[Lesetext]:
★ ★ ★ ★

Das BMF hat am 19.12.2018 ein neues Anwendungsschreiben zur ertragsteuerlichen Behandlung von Realteilungen im Sinne des § 16 Abs. 3 Satz 2 ff. EStG erlassen. Eine Legaldefinition der Realteilung gibt der Gesetzgeber nicht.[1]

Bei der Realteilung sind die sog. "echten" Realteilungen und die "unechten" Realteilungen zu unterscheiden. Bei der "echten" Realteilung liegt eine Variante der Betriebsaufgabe der Mitunternehmerschaft vor. Im Wesentlichen geht es bei der Anwendung der Realteilung darum, die Aufdeckung stiller Reserven in den übertragenen Wirtschaftsgütern, die dem ausscheidenden Mitunternehmer zuzurechnen sind nicht der Besteuerung zu unterwerfen.

7.1 Echte Realteilung: Betriebsaufgabe liegt vor

Wenn auf der Ebene der Mitunternehmerschaft eine Betriebsaufgabe im Sinne des § 16 Abs. 3 Satz 1 EStG vorliegt, handelt es sich um eine echte Realteilung, § 16 Abs. 3 Sätze 2, 3 EStG. Im Rahmen der echten Realteilung ist es möglich, Einzelwirtschaftsgüter aus dem Gesamthandsvermögen der Gesellschaft in das Privatvermögen der Gesellschafter zu übertragen.

Bei der echten Realteilung ist die Übertragung von Wirtschaftsgütern des Gesamthandvermögens der Gesellschaft als Entnahme zu werten. Die Entnahme ist mit dem gemeinen Wert zu bewerten, der dadurch entstandene Entnahmegewinn ist laufender Gewinn der Gesellschaft und entsprechend dem allgemeinen Gewinnverteilungsschlüssel auf die Mitunternehmer aufzuteilen.

★ ★ ★ ★

[Einträge]:

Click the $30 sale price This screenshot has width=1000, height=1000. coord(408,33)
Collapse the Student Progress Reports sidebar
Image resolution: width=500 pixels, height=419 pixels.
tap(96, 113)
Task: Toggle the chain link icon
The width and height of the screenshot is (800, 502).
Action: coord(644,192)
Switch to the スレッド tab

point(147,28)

★ ★ ★ ★

[Aufgaben und Übungen]:
1. An welchem Datum hat das BMF laut Lesetext das neue Anwendungsschreiben zu Realteilungen erlassen?
2. Ändere im Lesetext den Abschnitt, der mit den Worten „Bei der Realteilung“ beginnt und mit „Besteuerung zu unterwerfen.“ endet: Ersetze darin „Besteuerung“ durch „Versteuerung“ und gib den Abschnitt wieder.

[Antworten je Aufgabe]:
1. Am 19.12.2018.

2.
Bei der Realteilung sind die sog. "echten" Realteilungen und die "unechten" Realteilungen zu unterscheiden. Bei der "echten" Realteilung liegt eine Variante der Betriebsaufgabe der Mitunternehmerschaft vor. Im Wesentlichen geht es bei der Anwendung der Realteilung darum, die Aufdeckung stiller Reserven in den übertragenen Wirtschaftsgütern, die dem ausscheidenden Mitunternehmer zuzurechnen sind nicht der Versteuerung zu unterwerfen.